Heads also do make a difference in performance. A stock version is usually made to be gas saving but with some punch as well. Performance heads usually would have larger intake and exhaust valves for more fuel intake, and better exhaust blow out and a less convex valve section to keep a tighter compression. Timing is everything because a valve opening up on a head like this, with a piston coming to the top will be smacked and damaged.

When a head goes bad it is either warped, cracked, worn or broken valves, cracked valves, cracked valve seats.

Cracked, or warped head can result in; Poor performance, poor gas mileage, low power, No start, over heating, from being over heated, from being frozen during the winter. First sign would be white smoke if gasket is popped or head or block is cracked.

The old Standard compression rule of thumb is 180 psi min. Newer cars how ever may need to be higher.

Worn or broken valves, cracked valves, cracked valve seats; will cause back wash, burning oil, very poor gas mileage, very low power, no start.


>Engine Fundamentals section 4

>Camshaft. This is the hart for the timing system to make a 4 stroke engine run. Each lobe on the shaft is machined for timing it with the crankshaft. The lobes are position to raise a hydro lifter or push the vale steam indirectly. It is 2 lobes per cylinder, one for intake fuel and one for exhaust. When they go bad, they become flat over mileage/hours. Causing less effect to open vales. If a cam has to be change it is a good ideal to also replace the cam bearing for wear down reasons.

On the front is a cam gear, can be for a belt drive timing or a chain drive timing. Over time the belts can slip or the chain stretch making the timing process off as mileage/hours increased. Chains or belts can be change with out having to also replace the camshaft.

>Crankshaft. This shaft is the hart of the power delivery system, Pistons are attached here. As it turns in rotation it pushes the piston pending on what stroke travel is on, when the piston fires off, it is forced down creating power in the crank shaft turn. Crank shafts go bad by over heating, and low or no oil, as well as dirty oil. A knocking noise coming from the engine and plenty of glitter flakes and metal pieces is a sign of bearing failure of a connecting rod. When this is seen, the crank is usually done for.

>Push rods and Rocker arms. What? yeah you heard right class, they are here too!
On engines that use none over head cams have them in the engine block. So to run the vales in the head you would need hydraulic lifter, push rod, and a rocker arm. The cam lobe would push against the hydraulic lifter, which would push the rod up into the rocker arm. The rocker are is mounted on a pivot, so like a see-saw, would raise on one side and push down on the valve steam on the other side opening the valve. Usually this system is fine and can last the life of the car.

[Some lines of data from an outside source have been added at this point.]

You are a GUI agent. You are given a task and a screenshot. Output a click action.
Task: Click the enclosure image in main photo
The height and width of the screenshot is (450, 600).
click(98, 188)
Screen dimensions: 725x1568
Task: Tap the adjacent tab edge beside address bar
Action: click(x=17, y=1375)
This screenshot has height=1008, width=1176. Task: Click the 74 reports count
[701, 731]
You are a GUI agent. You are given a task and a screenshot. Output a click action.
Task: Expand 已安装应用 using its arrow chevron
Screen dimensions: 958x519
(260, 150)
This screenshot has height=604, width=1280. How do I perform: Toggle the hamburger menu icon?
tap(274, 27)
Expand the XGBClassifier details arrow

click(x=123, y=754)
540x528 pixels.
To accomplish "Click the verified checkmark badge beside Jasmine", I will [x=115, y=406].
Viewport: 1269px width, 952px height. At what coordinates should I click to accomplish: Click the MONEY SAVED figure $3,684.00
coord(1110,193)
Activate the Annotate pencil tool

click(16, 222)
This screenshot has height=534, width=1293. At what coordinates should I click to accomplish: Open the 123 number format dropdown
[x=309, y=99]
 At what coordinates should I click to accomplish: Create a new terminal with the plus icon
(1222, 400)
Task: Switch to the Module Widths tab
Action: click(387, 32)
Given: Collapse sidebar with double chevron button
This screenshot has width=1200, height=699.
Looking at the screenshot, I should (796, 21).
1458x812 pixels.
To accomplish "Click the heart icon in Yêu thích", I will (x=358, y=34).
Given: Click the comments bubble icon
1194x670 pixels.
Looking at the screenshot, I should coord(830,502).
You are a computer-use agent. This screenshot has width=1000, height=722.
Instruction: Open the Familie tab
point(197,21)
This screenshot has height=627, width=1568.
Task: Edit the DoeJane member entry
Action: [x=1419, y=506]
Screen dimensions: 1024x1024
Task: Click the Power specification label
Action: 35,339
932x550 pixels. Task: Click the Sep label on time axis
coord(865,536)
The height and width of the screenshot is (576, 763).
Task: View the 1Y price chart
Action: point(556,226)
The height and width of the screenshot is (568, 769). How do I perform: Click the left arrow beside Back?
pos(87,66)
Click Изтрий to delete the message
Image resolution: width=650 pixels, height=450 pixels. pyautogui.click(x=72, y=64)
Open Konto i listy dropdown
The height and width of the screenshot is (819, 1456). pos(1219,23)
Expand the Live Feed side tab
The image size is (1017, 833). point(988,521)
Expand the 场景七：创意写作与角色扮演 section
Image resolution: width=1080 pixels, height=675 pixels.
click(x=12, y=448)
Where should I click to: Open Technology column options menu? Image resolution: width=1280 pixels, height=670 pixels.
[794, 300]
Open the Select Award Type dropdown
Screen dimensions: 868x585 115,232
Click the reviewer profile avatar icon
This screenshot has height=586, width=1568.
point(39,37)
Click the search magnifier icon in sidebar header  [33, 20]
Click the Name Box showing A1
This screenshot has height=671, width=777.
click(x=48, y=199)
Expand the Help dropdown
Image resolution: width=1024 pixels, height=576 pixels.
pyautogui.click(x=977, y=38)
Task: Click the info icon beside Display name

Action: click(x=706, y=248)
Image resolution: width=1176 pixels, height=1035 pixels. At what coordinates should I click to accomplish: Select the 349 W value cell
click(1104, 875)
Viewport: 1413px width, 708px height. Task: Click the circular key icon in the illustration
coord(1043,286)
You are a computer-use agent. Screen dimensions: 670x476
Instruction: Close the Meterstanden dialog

But they can be damaged, by over revving or plugged up converter. The damage is the rod bends. Once it has bent, its integrity is lost. Sure you can pound it straight, but once it is lost, it will bend again. There is no real support between the hydraulic lifter and the rocker arm, so it is always possible. You over rev and the push rod is getting hit so fast it final slips, or exhaust backs up as your making it go, so it push up against the valve and force it to close. Or the hydraulic lifter fails causing play between the rod and rocker arm. High Mileage/hours.

NOTE: No hydraulic lifters are available so you don’t have to worry about that.

* there are two of each per cylinder. One of the V-8 engine in this game use this system. so it is 8 rods, 8 rockers per side, a total of 16 each.

>Pistons, yes the game has serviceable pistons. Pistons use one oil ring for wiping the cylinder wall and two compression rings to seal off the chamber from blow by into the bottom end of the engine. They are connected to the crankshaft by a rod called a connecting rod. When the piston goes bad or the rings go bad, performance in that cylinder is dropped.

That is because blow by is happening so the cylinder looses compression. That is why you use a compression gauge to see how much compression loss is in there. They go bad by, bad dirty oil, over heating, high revs, high Mileage/hours, poor oil and no oil will destroy the rod’s bearing it is connected with causing it to knock and break off throwing it self and all shrapnel out the side of the block.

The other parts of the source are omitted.